Earlier this year, the first set of studies from the Reproducibility Project: Cancer Biology were published. Out of the five studies, only two were independently replicated and two had inconclusive outcomes. In June of this year, two more studies were released with “important parts of the original papers” independently replicated. Therefore, the current reproducibility rate stands at around 60% (or 80% if excluding the studies with inconclusive results) – a far shot from the anonymous 10-20% reproducibility rate previously reported by Amgen and Bayer.
However, it is important to note that unlike previous studies, the current project defined reproducibility in broad term that may have mirrored the definition of irreproducibility in psychology. Reproducibility was assessed based on whether or not the experimental findings reported were supportive of the overall conclusion.

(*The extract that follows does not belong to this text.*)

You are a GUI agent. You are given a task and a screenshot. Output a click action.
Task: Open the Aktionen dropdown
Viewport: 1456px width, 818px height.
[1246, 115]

This paper-centric definition of reproducibility is problematic as papers are complex entities that contain multiple independent experiments. Moreover, the number of experiments per paper is increasing. What if the IDH1 paper that was replicated as part of the reproducibility project was split into two – one in vitro paper (replicated) and the other in vivo (not replicated). What would the reproducibility rate be in that situation?
This issue highlights the need for making a clear distinction between papers and their empirical constituents (a topic I have written about before). Only when reproducibility is assessed on an experimental level rather than a paper-level that we would be able to truly understand its extent.

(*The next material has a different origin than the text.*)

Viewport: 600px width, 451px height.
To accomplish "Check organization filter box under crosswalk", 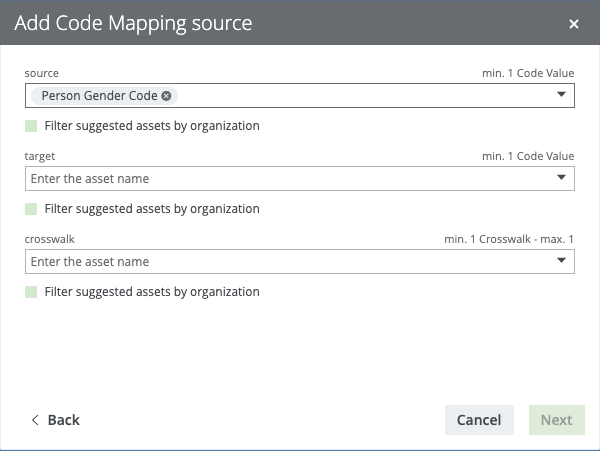I will (x=32, y=292).
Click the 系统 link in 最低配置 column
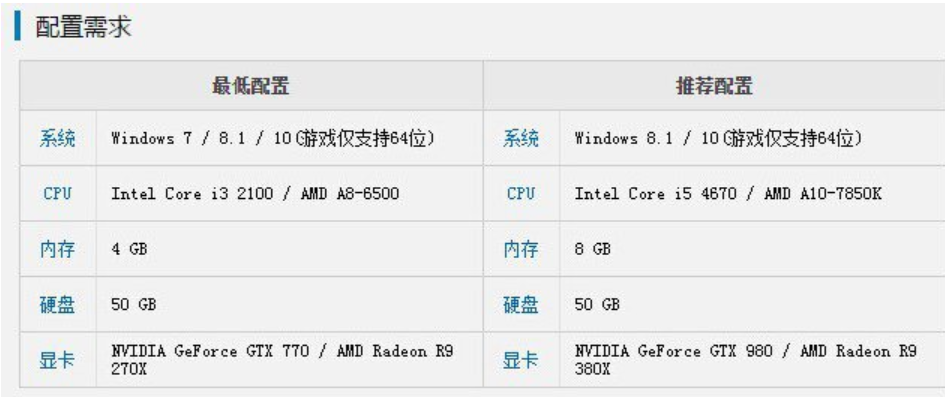 coord(57,139)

The high variability in the reproducibility of specific experiments from the same papers –with animal experiments being more difficult to replicate than cell-based experiments - raises an opportunity to fine-tune our definition of irreproducibility and identify new potential causes.

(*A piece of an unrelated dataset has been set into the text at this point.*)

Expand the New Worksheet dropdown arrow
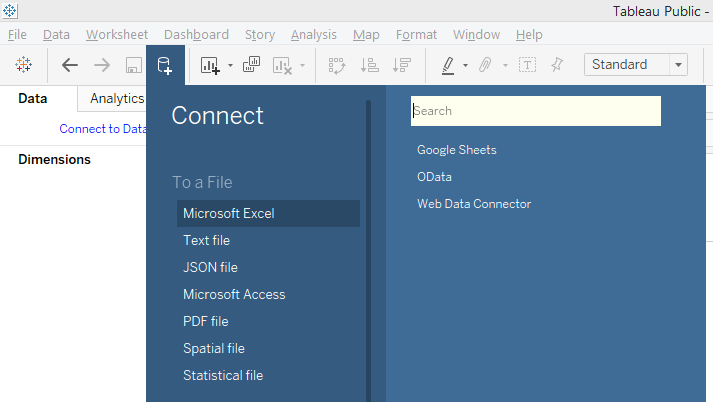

Most of the focus on the causes of irreproducibility have been focused on the sociological pathologies rampant within academia – increased competition, misaligned incentives and poor training. There’s no doubt that these factors either cause or exacerbate irreproducibility. However, the temptation to recognize subjective bias in science may have covered up another more objective cause: lack of robustness.
Let’s assume that scientists are truly honest and report their findings with transparency. Let’s also assume that all experimental observations reported in the 26 million papers already indexed in PubMed were repeated multiple times before publication. In what possible terms could the irreproducibility crisis be explained in that scenario?
The only possible explanation would be that critical conditions necessary to replicate the original finding were neglected – either because the original experimenter did not include them in the methods section or, more-likely, were oblivious to their existence.
If we view reproducibility as a measure of the robustness of the biological phenomenon being studies, we can discern a potential cause for irreproducibility that is independent of sociology. The reproducibility of a biological experiment may be a reflection of the number of conditions it requires as well as the completeness of the reported conditions. The most robust experiments are those with few and fully recognized conditions.
Therefore, reproducibility can be seen as evidence that the phenomenon is robust enough to cut through the molecular and cellular noise. If what you are experimenting on requires a great level of control to reduce interference from other systems, others may have problems with reproducing what you are working on.
This view, of course, does not dismiss the sociological aspects of the irreproducibility crisis. Scientists usually publish incomplete experimental details due to sloppiness or ignorance. Also, the competitive atmosphere has drowned skepticism. Scientists make over-the-top claims about how robust and important their experimental findings all the time with disregard to objectivity or skepticism.
Viewing reproducibility as a surrogate marker of importance (or centrality as it may be expressed in network science) of the biological phenomenon, raises interesting opportunities. The ability to identify robust findings in the pre-clinical literature will enhance the ability of pharmaceutical companies to select and prioritize programs for clinical development that may have a higher chance of success.
Also, exploring non-sociological causes of irreproducibility opens the door for extracting high-order scientific information from the published literature. Scientists can improve their understanding of the biological networks that make up our bodies and how the different components relate to each other.